Hmmm ... not the behavior you'd expect. Before I knew any better I sort of grew up with little M2 blades my brother used to make, all left very hard, and burring just wasn't something you even thought about; wasn't until I started spending good money on soft, commercially made stainless blades that I discovered real sharpening grief. :(

I've read enough of your posts, hardheart, to know that you know your stuff. If you're looking for a second opinion that it sounds like a problem with the steel/heat treat ... well, that would be my guess.
 
I'd cut the edge off and start again. Sounds like there's a lot of fatigued steel at the edge. Five or six perpendicular strokes into the 600 grit diamond should take away enough worn steel. If that doesn't work, curse a lot and then call the Aeromedix folks.
 
If you are sharpening at more than 10 passes then something is wrong. Once the edge is shaped it should take very little work to finish it. Anything else is just pushing metal around as noted.

-Cliff
 
I like Thom's idea. If there is a wire burr, it will bend from side to side and be difficult to remove. Once the deformation is created it will reform with each sharpening session. (I used to get this with 420HC routinely.)

Cut the old edge off and start with a fresh, undamaged base. Use light strokes and good quality ( & clean) abrasives to avoid new deformation.

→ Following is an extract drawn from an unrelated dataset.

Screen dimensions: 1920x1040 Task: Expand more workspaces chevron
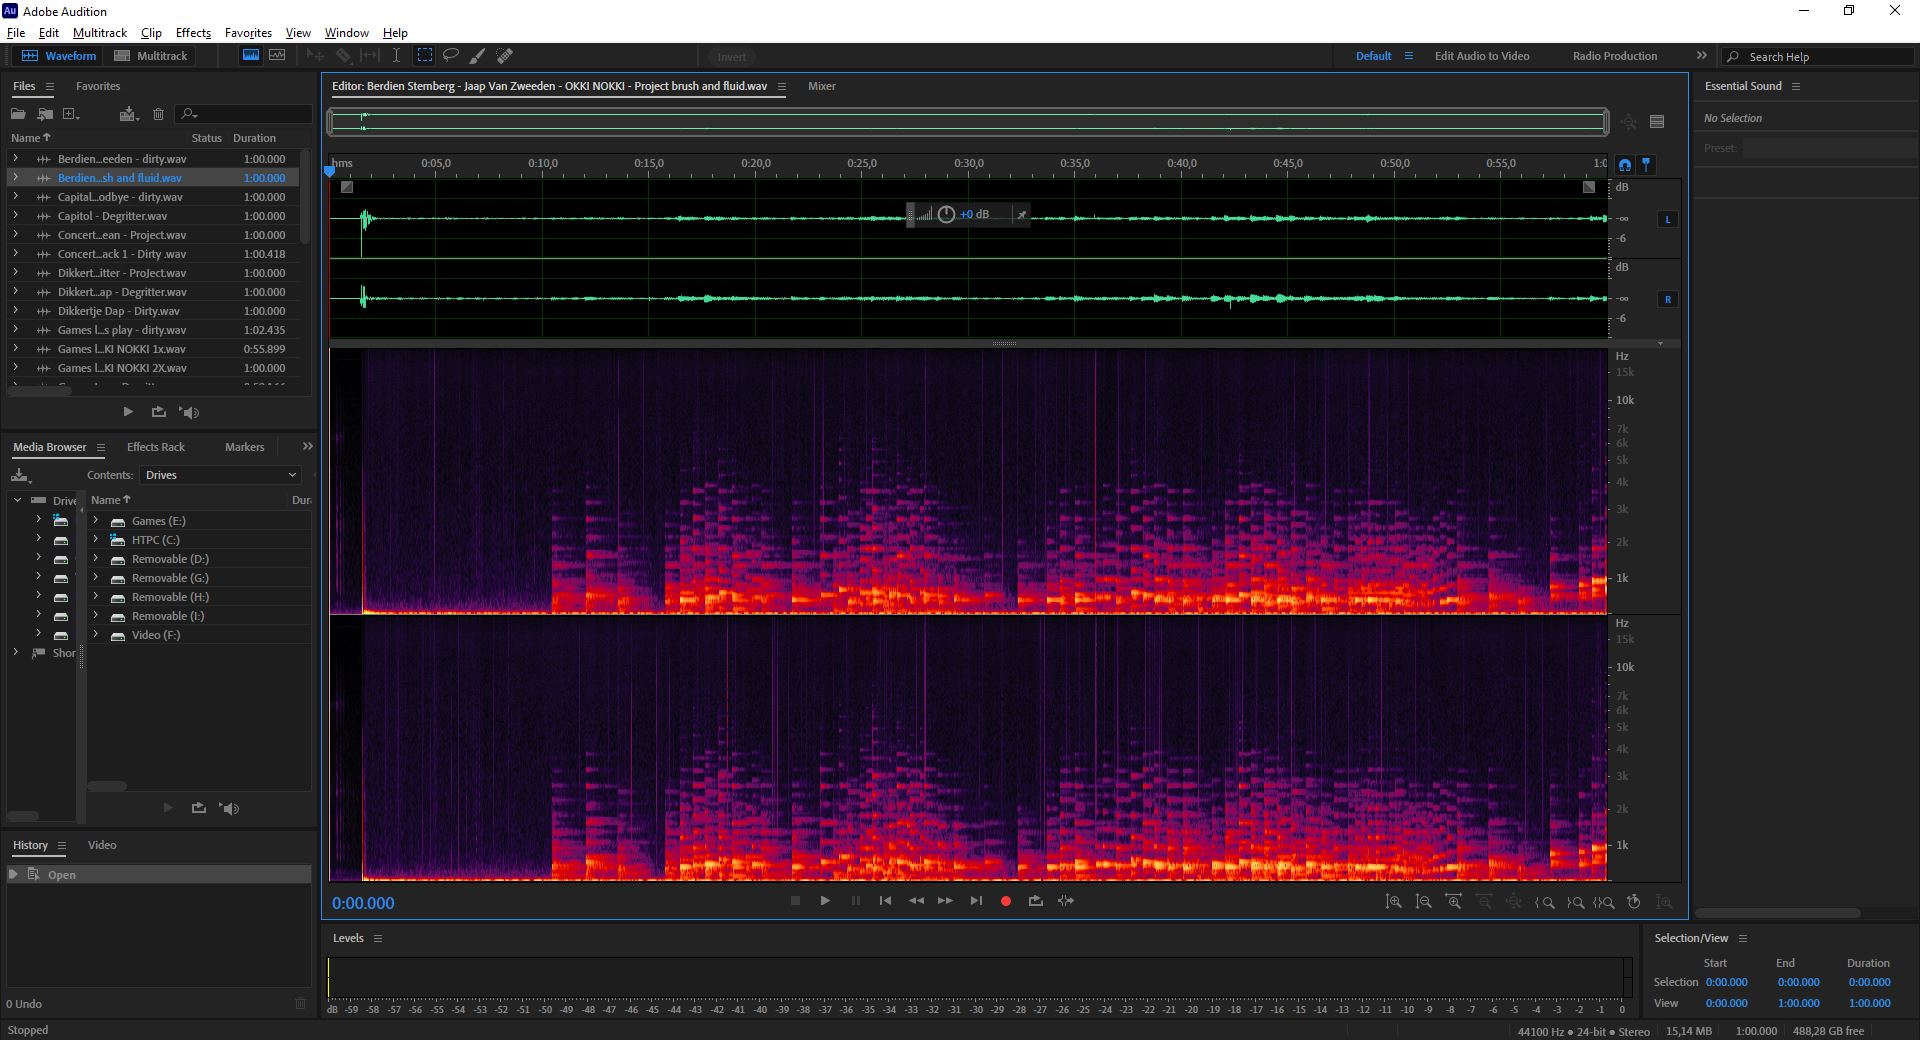pos(1702,56)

Let us know if you ever figure this one out.
 
Hardheart, if this is the knife blade I sent you I’ve had no burr problem like this at all with the knife I made with the other half of the piece of hacksaw blade it is from.
 
Hardheart, if this is the knife blade I sent you I’ve had no burr problem like this at all with the knife I made with the other half of the piece of hacksaw blade it is from.
Can't believe you kept the better half for yourself ... it is a Ritter Grip, after all!
 
OOPS I missed that part, never mind. I should really lern to read before posting. But yeah, I do keep the better half of the blades for myself. :)
 
I used to have this problem for a long time with all my knives until I started cutting straight into the stone before sharpening. Most of the time I'll cut straight into the stone, form the edge, cut into the stone a few more times, then finish the edge lightly so that a new burr doesn't form. I'll microbevel after that at around 3-5 degrees higher than the main bevel. Another thing I've noticed about wire edge formation especially at higher grits, is that it tends to happen much more often when the stones are not completely clean. I use one of those Mr. Clean magic erasers to clean my Spyderco ceramics and I don't have much trouble with wire edges anymore.